At Warsaw central station a volunteer group has grown to 350 people, including students, marketing professionals, IT experts and even a psychologist. “I’m between jobs, and my plan was to go to Mexico, but when I was about to leave, the war started,” says IT manager, Jakub Niemiec, who is in charge of the housing and transport desk at the station. “I decided to cancel my tickets and stay here to help out.”

Volunteers help Ukrainian refugees at the central train station in Warsaw, Poland, 23 March. Photograph: Czarek Sokołowski/AP

Yet volunteers have noticed a shift. Private accommodation offers are starting to dry up, so more people must be directed to huge refugee centres, where it is hard to feel settled. Major cities are very full – the populations of Warsaw and Wrocław have grown by about 15%. New arrivals are being urged to seek refuge in smaller provincial towns to ease the pressure.

Doris Maklewska of Grupa Centrum volunteers at Warsaw central station, goes to meet new arrivals from Ukraine.

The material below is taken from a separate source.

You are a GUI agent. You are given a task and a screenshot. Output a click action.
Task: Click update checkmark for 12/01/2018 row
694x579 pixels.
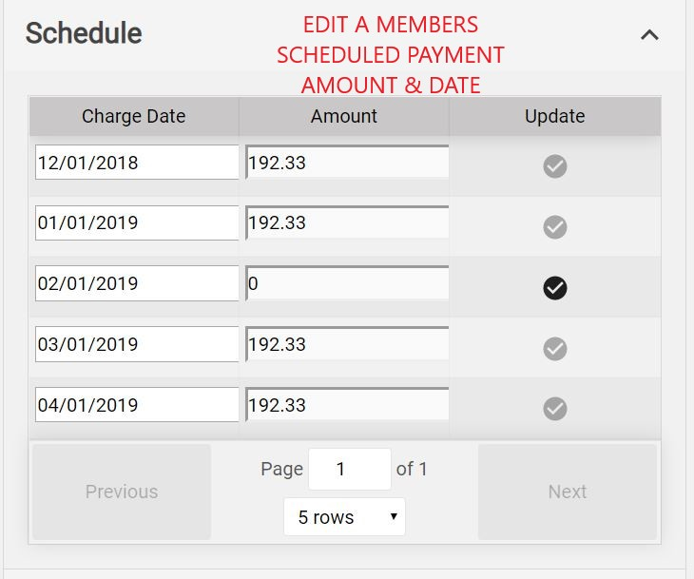[x=555, y=166]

Photograph: Doris Maklewska

“We are not able to take in many more people,” says Doris Maklewska, a coordinator for the Grupa Centrum volunteers at Warsaw central station. “Warsaw is overcrowded. When people took in Ukrainians, they didn’t know how long it would be for.”

Indeed, there is great uncertainty over how long Ukrainians will be able to stay with Polish hosts, and when they may have to fend for themselves. Irina Tsymbal, who left her husband in eastern Ukraine and arrived in Warsaw at the start of March, found a family willing to host her and her boys. But soon she will need somewhere of her own. “They gave up so much for us and said we could stay, definitely for one month, and probably up to two months,” she says. “But after that, I don’t know.”

The refugee response will require Poland to spend perhaps 3% of GDP this year, according to Liam Peach, a regional expert with research consultancy Capital Economics. And questions are mounting as to who will foot the refugee bill.

Irina Tsymbal, with her two boys, outside the National Stadium in Warsaw, where she has just registered for a social security ID number Photograph: Mark Rice-Oxley/The Guardian

Education is another big challenge. “We have about a million new children in Poland,” Obremski says. “It means I need, immediately, 80 new kindergartens and nurseries. And we must create a parallel Ukrainian curriculum because children without the Polish language will have no chance in the Polish system.”

It is the same with healthcare: patient numbers could increase by 10% or more this year, particularly given the psychological problems that many haunted Ukrainians are bringing with them. The Polish health system will be sorely tested.

Refugees from Ukraine queue to be given a national identification number at the National Stadium in Warsaw, Poland, 20 March. Photograph: Piotr Nowak/EPA

Beyond cash, housing and infrastructure, there is a more subtle issue. Will Poles succumb to a psychological fatigue if the war drags on, if housing issues flare, if schools and hospitals become crowded? If millions more come?

“I don’t believe we can take another two million,” says Obremski. “Even one million would be difficult.” Yet more than 20,000 have arrived every day over the past week. At this rate, the 3 million mark will be hit within another month.

“It’s clear that we will get tired – not of the refugees but of the situation,” says Niemiec. “But this is a moment for us to verify if the western values that we believe, are only values on paper – or are real.”

This article was amended on 7 April 2022 in two respects. Lublin is not a border town as an earlier version suggested and to clarify that the criticism of Poland’s refusal to allow non-Ukrainians refugees to enter the country related to those trying to enter via Belarus.